INTRODUCTION: Vanishing bile duct syndrome (VBDS) is a group of acquired disorders that causes the destruction and disappearance of intrahepatic bile ducts and cholestasis. Infliximab has been reported to rarely cause adverse events of cholestasis due to ductopenia characteristic of VBDS. CASE DESCRIPTION/METHODS: Patient is a 51-year-old male with stage III melanoma treated with pembrolizumab, a programmed death 1 (PD-1) checkpoint inhibitor. The patient’s clinical course was complicated by pembrolizumab-induced colitis, and Infliximab therapy was initiated.
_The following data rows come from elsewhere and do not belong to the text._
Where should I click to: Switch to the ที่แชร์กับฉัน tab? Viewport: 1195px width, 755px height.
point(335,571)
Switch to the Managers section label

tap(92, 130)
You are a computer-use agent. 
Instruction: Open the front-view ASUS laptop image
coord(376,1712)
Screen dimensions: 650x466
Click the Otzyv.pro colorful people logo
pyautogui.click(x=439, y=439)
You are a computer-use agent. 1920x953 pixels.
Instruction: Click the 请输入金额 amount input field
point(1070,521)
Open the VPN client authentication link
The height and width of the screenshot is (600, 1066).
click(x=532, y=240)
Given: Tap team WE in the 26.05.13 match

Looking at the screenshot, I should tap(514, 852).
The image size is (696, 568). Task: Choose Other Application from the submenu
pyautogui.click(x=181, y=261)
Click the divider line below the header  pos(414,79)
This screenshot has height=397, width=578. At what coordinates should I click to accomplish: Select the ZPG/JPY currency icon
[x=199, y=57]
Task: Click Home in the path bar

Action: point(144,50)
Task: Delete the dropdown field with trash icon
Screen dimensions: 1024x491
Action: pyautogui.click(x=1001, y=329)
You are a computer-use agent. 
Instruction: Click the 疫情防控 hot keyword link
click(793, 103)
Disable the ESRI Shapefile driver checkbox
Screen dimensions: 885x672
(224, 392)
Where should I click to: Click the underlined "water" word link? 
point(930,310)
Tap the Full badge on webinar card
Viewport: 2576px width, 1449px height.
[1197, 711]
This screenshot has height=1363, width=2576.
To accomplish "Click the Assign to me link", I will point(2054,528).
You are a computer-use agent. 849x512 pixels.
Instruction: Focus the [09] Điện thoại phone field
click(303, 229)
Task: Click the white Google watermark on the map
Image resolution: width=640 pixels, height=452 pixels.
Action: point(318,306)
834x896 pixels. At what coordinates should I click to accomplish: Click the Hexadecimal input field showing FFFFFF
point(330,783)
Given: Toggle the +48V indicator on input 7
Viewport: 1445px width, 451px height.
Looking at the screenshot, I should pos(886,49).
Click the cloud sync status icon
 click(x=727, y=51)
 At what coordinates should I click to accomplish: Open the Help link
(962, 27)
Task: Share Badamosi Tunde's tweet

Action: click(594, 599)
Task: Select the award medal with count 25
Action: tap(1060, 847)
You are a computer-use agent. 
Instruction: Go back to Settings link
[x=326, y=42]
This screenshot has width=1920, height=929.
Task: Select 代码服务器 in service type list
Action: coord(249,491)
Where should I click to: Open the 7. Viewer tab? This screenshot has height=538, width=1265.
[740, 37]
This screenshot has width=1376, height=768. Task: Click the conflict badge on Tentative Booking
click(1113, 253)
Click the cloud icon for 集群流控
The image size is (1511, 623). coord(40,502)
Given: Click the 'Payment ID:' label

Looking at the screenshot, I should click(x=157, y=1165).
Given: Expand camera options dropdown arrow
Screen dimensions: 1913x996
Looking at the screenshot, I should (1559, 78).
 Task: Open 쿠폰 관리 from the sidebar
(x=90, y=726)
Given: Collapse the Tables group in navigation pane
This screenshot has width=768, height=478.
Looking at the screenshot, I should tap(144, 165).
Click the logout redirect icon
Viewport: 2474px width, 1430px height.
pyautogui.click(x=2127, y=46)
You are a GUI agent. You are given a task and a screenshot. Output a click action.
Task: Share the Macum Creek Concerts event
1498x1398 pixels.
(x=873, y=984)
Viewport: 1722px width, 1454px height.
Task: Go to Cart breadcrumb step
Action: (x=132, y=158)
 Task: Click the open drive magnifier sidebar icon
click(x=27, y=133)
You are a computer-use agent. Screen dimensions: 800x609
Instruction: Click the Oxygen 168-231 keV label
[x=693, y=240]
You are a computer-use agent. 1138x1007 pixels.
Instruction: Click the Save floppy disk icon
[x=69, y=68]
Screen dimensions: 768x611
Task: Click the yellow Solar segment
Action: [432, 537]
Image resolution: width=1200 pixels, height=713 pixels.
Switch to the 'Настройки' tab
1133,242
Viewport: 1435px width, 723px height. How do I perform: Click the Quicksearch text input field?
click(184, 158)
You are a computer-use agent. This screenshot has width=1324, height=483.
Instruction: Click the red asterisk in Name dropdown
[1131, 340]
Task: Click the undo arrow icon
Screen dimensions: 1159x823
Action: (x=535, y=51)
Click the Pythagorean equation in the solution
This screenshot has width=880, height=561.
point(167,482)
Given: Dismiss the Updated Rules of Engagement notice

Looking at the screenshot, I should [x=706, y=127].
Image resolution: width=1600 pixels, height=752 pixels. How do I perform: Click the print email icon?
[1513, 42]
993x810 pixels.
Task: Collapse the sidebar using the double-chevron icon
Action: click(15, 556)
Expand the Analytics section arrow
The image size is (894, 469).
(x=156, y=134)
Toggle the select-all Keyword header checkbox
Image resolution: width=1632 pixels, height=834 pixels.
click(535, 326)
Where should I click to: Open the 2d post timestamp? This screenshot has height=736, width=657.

He only received two doses before developing worsening bloody diarrhea greater than four times a day and dark urine. Vital signs on admission were within normal limits. His physical exam revealed jaundiced skin and right upper quadrant abdominal tenderness. Labs demonstrated a mixed pattern cholestasis with AST of 1408, ALT 627, total bilirubin 16, with an INR of 1.0. Liver biopsy on admission was consistent with a drug-induced liver injury or autoimmune hepatitis. An EGD was performed concerning for eosinophilic esophagitis but pathology report demonstrated rare (< 1/10HPF) intraepithelial eosinophils. Flexible sigmoidoscopy revealed CMV colitis by immunostaining biopsies from the rectosigmoid colon. MRCP showed no evidence of biliary obstruction or extra-hepatic ductal disease. However, repeat liver biopsy demonstrated extralobular and intralobular degeneration of bile ducts and acute cholestasis consistent with VBDS. No evidence of CMV by immunostaining was noted on this repeat liver biopsy. DISCUSSION: Infliximab can induce hepatotoxicity by causing cholestatic liver disease. This cholestasis has been typically described as self-limiting but can manifest with a prolonged clinical course of greater than six months. This is clinically distinct from that of (VBDS), which can progress to established biliary cirrhosis. VBDS is primarily a diagnosis of exclusion and although it is not commonly caused by infliximab, it has been recently reported. Diagnosing VBDS is challenging, and as our patient showed, requires multiple liver biopsies, MRCP, and extensive infectious and immunological workup to rule out alternate pathology. The mechanism of infliximab induced cholestatic hepatitis has been described in recent literature, however the pathophysiology of this condition remains unclear; further studies into this condition are important and will likely include both genetic and environmental factors.